▸ WHAT IS ASKED:
Retype all of the data below word for word, keeping every line unchanged.

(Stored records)
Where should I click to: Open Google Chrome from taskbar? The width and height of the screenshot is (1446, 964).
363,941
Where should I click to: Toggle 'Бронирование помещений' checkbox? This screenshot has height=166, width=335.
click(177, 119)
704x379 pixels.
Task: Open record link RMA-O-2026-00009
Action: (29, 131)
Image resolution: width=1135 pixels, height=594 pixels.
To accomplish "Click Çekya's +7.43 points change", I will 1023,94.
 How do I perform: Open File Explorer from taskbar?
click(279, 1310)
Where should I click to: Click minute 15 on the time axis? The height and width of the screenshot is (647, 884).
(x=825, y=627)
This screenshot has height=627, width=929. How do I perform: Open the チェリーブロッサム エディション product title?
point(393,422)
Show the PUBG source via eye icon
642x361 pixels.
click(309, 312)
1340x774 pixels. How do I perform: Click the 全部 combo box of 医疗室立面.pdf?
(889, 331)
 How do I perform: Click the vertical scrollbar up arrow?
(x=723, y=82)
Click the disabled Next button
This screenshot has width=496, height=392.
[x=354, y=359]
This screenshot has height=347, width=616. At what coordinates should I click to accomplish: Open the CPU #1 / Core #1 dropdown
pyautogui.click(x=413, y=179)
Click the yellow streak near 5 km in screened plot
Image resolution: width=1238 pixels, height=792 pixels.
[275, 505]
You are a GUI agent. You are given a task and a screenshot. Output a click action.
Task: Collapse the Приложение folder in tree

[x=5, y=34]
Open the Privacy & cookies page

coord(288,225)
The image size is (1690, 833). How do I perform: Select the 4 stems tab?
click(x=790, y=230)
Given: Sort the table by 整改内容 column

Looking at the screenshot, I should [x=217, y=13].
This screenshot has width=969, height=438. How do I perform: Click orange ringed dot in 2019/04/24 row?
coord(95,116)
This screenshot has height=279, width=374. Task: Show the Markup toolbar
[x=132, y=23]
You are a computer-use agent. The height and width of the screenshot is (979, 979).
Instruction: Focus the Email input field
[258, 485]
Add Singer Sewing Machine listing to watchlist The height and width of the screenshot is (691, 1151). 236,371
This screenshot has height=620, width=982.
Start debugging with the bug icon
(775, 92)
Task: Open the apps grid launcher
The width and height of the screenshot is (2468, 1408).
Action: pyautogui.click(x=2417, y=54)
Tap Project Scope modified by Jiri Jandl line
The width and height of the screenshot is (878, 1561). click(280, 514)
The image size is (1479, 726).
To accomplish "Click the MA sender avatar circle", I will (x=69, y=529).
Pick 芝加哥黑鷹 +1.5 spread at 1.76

▸ WRITTEN ANSWER:
Where should I click to: Open Google Chrome from taskbar? The width and height of the screenshot is (1446, 964).
363,941
Where should I click to: Toggle 'Бронирование помещений' checkbox? This screenshot has height=166, width=335.
click(177, 119)
704x379 pixels.
Task: Open record link RMA-O-2026-00009
Action: (29, 131)
Image resolution: width=1135 pixels, height=594 pixels.
To accomplish "Click Çekya's +7.43 points change", I will 1023,94.
 How do I perform: Open File Explorer from taskbar?
click(279, 1310)
Where should I click to: Click minute 15 on the time axis? The height and width of the screenshot is (647, 884).
(x=825, y=627)
This screenshot has height=627, width=929. How do I perform: Open the チェリーブロッサム エディション product title?
point(393,422)
Show the PUBG source via eye icon
642x361 pixels.
click(309, 312)
1340x774 pixels. How do I perform: Click the 全部 combo box of 医疗室立面.pdf?
(889, 331)
 How do I perform: Click the vertical scrollbar up arrow?
(x=723, y=82)
Click the disabled Next button
This screenshot has width=496, height=392.
[x=354, y=359]
This screenshot has height=347, width=616. At what coordinates should I click to accomplish: Open the CPU #1 / Core #1 dropdown
pyautogui.click(x=413, y=179)
Click the yellow streak near 5 km in screened plot
Image resolution: width=1238 pixels, height=792 pixels.
[275, 505]
You are a GUI agent. You are given a task and a screenshot. Output a click action.
Task: Collapse the Приложение folder in tree

[x=5, y=34]
Open the Privacy & cookies page

coord(288,225)
The image size is (1690, 833). How do I perform: Select the 4 stems tab?
click(x=790, y=230)
Given: Sort the table by 整改内容 column

Looking at the screenshot, I should [x=217, y=13].
This screenshot has width=969, height=438. How do I perform: Click orange ringed dot in 2019/04/24 row?
coord(95,116)
This screenshot has height=279, width=374. Task: Show the Markup toolbar
[x=132, y=23]
You are a computer-use agent. The height and width of the screenshot is (979, 979).
Instruction: Focus the Email input field
[258, 485]
Add Singer Sewing Machine listing to watchlist The height and width of the screenshot is (691, 1151). 236,371
This screenshot has height=620, width=982.
Start debugging with the bug icon
(775, 92)
Task: Open the apps grid launcher
The width and height of the screenshot is (2468, 1408).
Action: pyautogui.click(x=2417, y=54)
Tap Project Scope modified by Jiri Jandl line
The width and height of the screenshot is (878, 1561). click(280, 514)
The image size is (1479, 726).
To accomplish "Click the MA sender avatar circle", I will (x=69, y=529).
Pick 芝加哥黑鷹 +1.5 spread at 1.76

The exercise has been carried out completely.